Friday, November 27, 2015

Civil Society - Why monolithic institutions are hurting us

How “civil” is “civil society”? There is no cohesive entity here, the interpretation of the term "civil society" which describes civil society as “individuals and organizations in a society which are independent of the government.” is perhaps the most desirable. The fact is, these groups of formal and informal elements that are civil society, are what make our society what it is. When the state’s influence gains control, or a "critical mass" of influence over civil society OR when the inverse is true OR when the interface is entwined, bad things happen. 


As civil society is a collection of entities, each of which has interests, it is inherent that they become competitive for influence, often this competition becomes heated and then there is uncivil society.
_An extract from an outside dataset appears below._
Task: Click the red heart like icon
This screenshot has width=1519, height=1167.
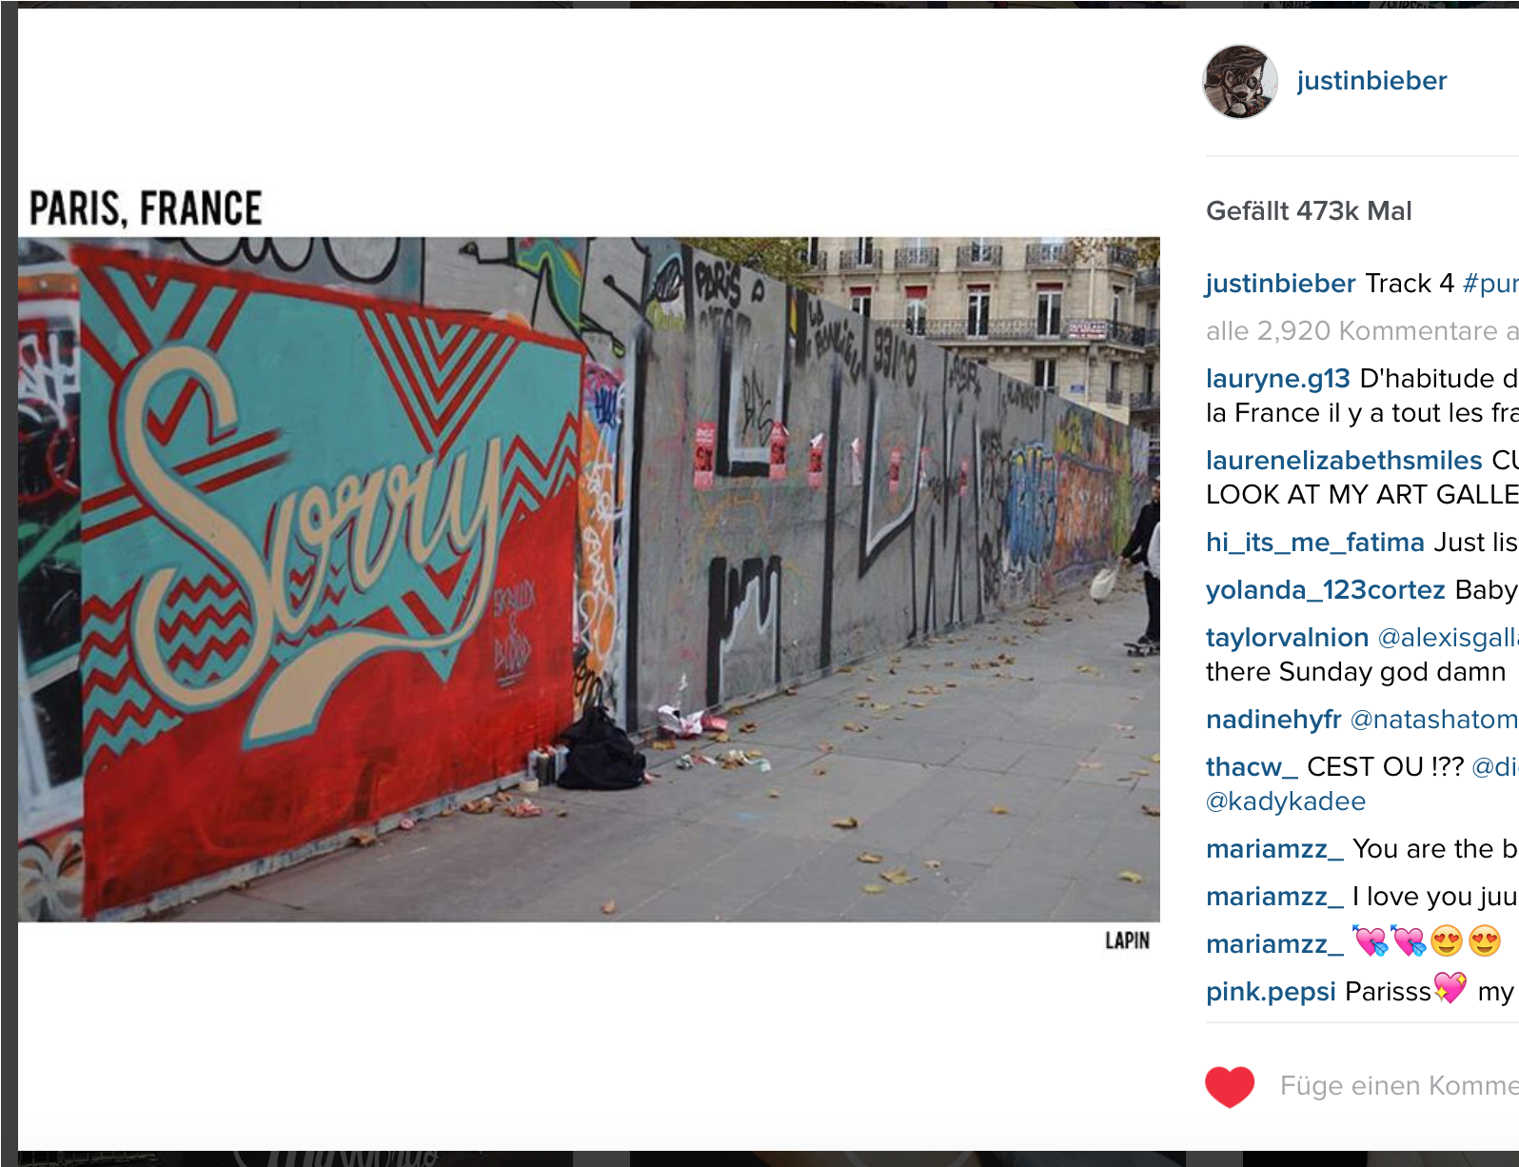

If this competition becomes excessively heated, fissures form in society and factions emerge then discord follows. Democracy offers some offsetting influence in that it has systematized disruption, discord quelling discord if you will; it has been ostensibly enough to have the two societal entities – government and civil society maintaining order in most western democracies for some time. Government detachment from civil society is important because, absent detachment, state power tends to be set to work against elements of civil society - this is a corrupting influence.
Influence pools – in the physical world big things attract little things and hold them in their orbit, so it is true of influence or power. Unique to influence however, when it pools or concentrates too much, it loses numbers - with fewer numbers influence diminishes and disruption occurs. When government and civil society co-exist over an extended period of time the distinction between them blurs and the state becomes an instrument of private interest, rather than an administrative agency that supports a vibrant and diversified society. The extent to which civil society is diverse, the extent to which it resides distanced from government and the extent to which government remains neutral in its administration, is the extent to which freedom will exist. When government has distance between itself and civil society it permits 1000 flowers to bloom; when it is the most advantageous and in whatever configuration is favourable.
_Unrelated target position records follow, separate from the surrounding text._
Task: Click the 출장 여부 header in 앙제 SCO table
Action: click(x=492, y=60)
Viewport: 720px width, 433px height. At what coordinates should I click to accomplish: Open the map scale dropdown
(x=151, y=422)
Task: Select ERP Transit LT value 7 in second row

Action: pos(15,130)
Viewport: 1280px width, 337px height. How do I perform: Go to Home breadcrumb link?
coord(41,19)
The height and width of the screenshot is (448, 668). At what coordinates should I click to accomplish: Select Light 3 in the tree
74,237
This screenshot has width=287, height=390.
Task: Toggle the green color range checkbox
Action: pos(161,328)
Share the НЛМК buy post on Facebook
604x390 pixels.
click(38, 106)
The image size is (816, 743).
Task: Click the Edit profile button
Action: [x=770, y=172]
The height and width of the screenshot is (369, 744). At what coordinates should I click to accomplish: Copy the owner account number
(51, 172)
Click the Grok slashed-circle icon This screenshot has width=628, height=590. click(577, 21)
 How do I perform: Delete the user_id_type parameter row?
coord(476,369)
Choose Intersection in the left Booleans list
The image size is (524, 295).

There are a lot of things antagonistic to a vibrant civil society, in fact, many of the things we do to build a cohesive population under flag, are antagonistic to a vibrant civil society. There are trends in society that threaten a diverse civil society, like the evolution of mass media and the emergence of a strong common narrative in society, government itself as it attempts to define itself relative other nations, the reintegration organized religion with government, the monopolization of services by big institutions and the wide spread communization of our education system. The finer the gradation in civil society, the greater the diversity of life practices and a richer pool from which to draw for solution. Mass media has distilled the human complex down to a few stereotypes, massive monolithic institutions offer the same basket of solutions in “one size fits all”, the reemergence of religious factionalism is impairing government response to diversity (all religion is valid in government until it detracts from widely held societal consensus disproportionally to population and or impinges on a large minority) and a single education system is quickly limiting us to a single school of thought. There is a high degree of fragility in societies that are monolithic and resist the vibrancy that disruption brings. They say that society rots from within; the rot is really stagnation or the absence of disruption or most importantly the vibrancy of influence that is provided by managing and embracing disruption.

What difference can one person make against the masses, very little, this is the reality that causes the massing of interest groups in civil society – mass forms around the successful and the people exterior to sources of success and / or by competing successful entities. What determines success in society is that there is provision for the individual to inform themselves and choose as an autonomous agent what to support. The critical element common to us all is the right to autonomy. The government needs to hold paramount the support of the individual.


Disruption always comes, never has any source of dominance lasted forever, the longer the period absent disruption, the greater the magnitude of disruption. Paradoxically, by managing society in a way that seeks a perpetual state of disruption we are provided a circumstance of stability. The more fragmented and clearly defined civil society is, the more short cycle disruption we will experience, the more diversified our response to the living environment will be and from this a healthier the long term reality.